> _EXCERPTED TEXT_:
..............................

Saturday, September 19, 2009
Yet another reason why Thomas Edison was a great American
An oldy that I missed along the way...
1903: Thomas Edison stages his highly publicized electrocution of an elephant in order to demonstrate the dangers of alternating current, which, if it posed any immediate danger at all, was to Edison's own direct current.
Edison had established direct current at the standard for electricity distribution and was living large off the patent royalties, royalties he was in no mood to lose when George Westinghouse and Nicola Tesla showed up with alternating current.
Edison's aggressive campaign to discredit the new current took the macabre form of a series of animal electrocutions using AC (a killing process he referred to snidely as getting "Westinghoused"). Stray dogs and cats were the most easily obtained, but he also zapped a few cattle and horses.
Edison got his big chance, though, when the Luna Park Zoo at Coney Island decided that Topsy, a cranky female elephant who had squashed three handlers in three years (including one idiot who tried feeding her a lighted cigarette), had to go.

..............................

> _ROWS_:

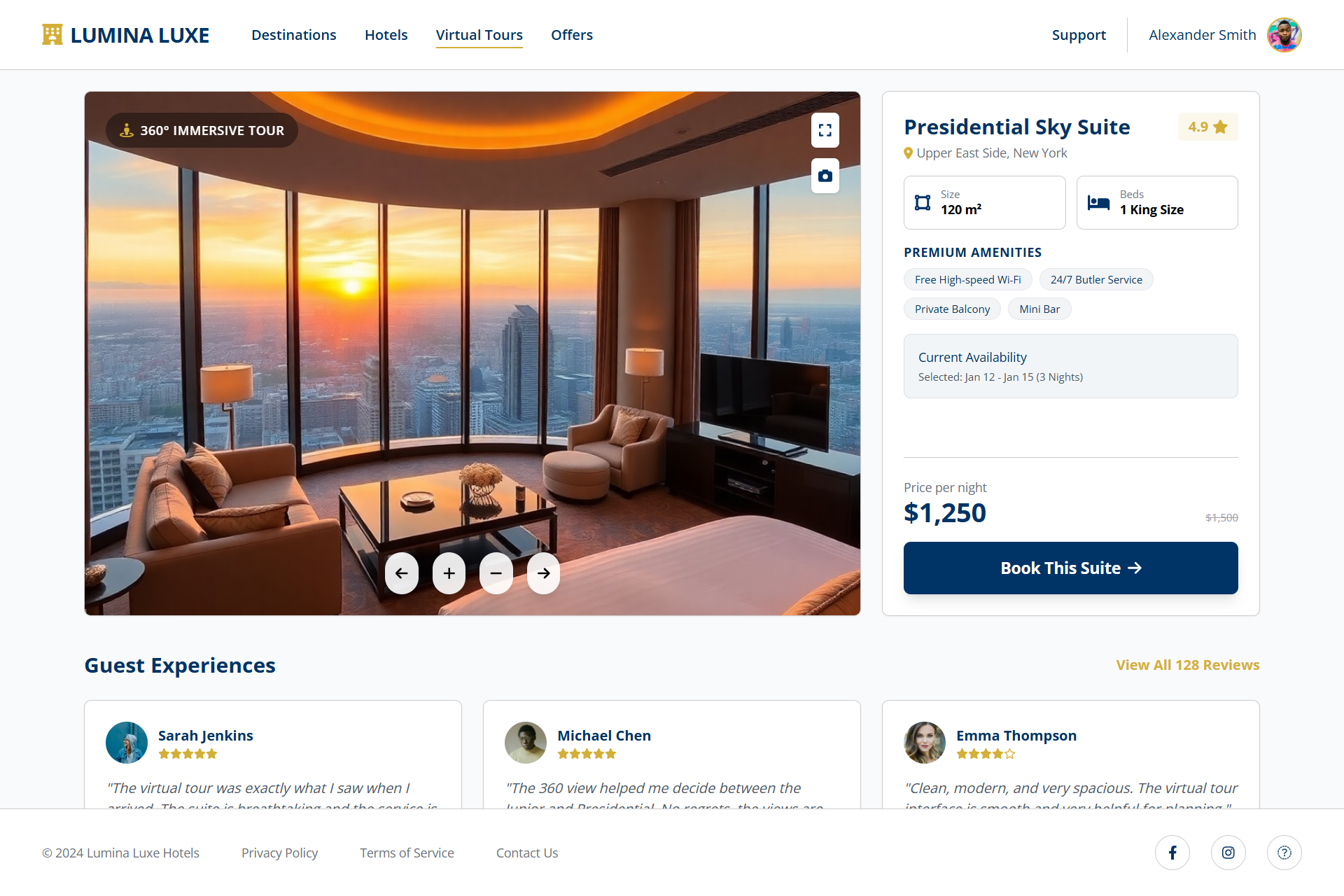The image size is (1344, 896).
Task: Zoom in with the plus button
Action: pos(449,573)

..............................

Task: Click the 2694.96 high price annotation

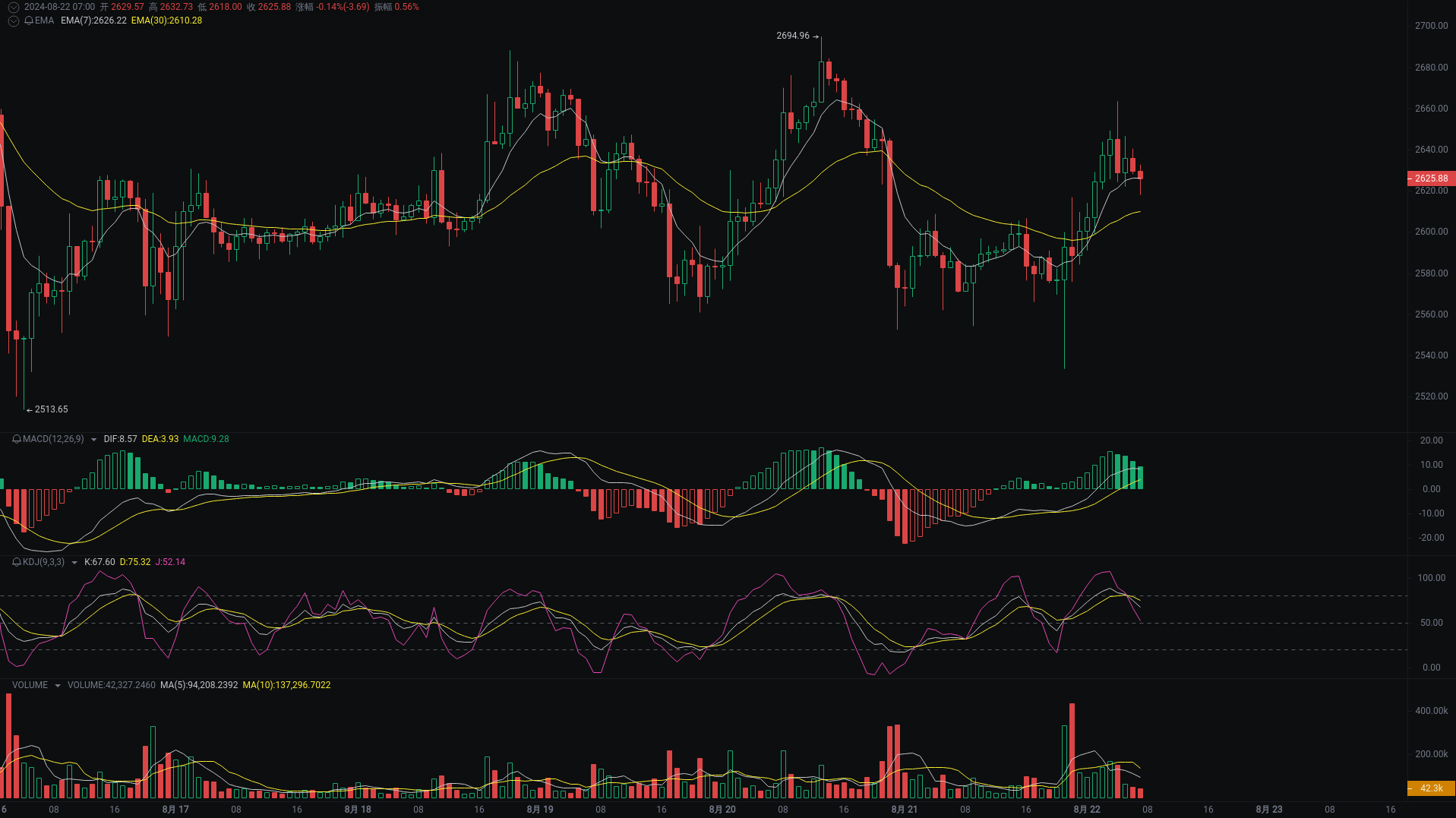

..............................

Reproduce the post about Thomas Edison in full, word for word. The records have no connection to the post about Thomas Edison.

Saturday, September 19, 2009
Yet another reason why Thomas Edison was a great American
An oldy that I missed along the way...
1903: Thomas Edison stages his highly publicized electrocution of an elephant in order to demonstrate the dangers of alternating current, which, if it posed any immediate danger at all, was to Edison's own direct current.
Edison had established direct current at the standard for electricity distribution and was living large off the patent royalties, royalties he was in no mood to lose when George Westinghouse and Nicola Tesla showed up with alternating current.
Edison's aggressive campaign to discredit the new current took the macabre form of a series of animal electrocutions using AC (a killing process he referred to snidely as getting "Westinghoused"). Stray dogs and cats were the most easily obtained, but he also zapped a few cattle and horses.
Edison got his big chance, though, when the Luna Park Zoo at Coney Island decided that Topsy, a cranky female elephant who had squashed three handlers in three years (including one idiot who tried feeding her a lighted cigarette), had to go.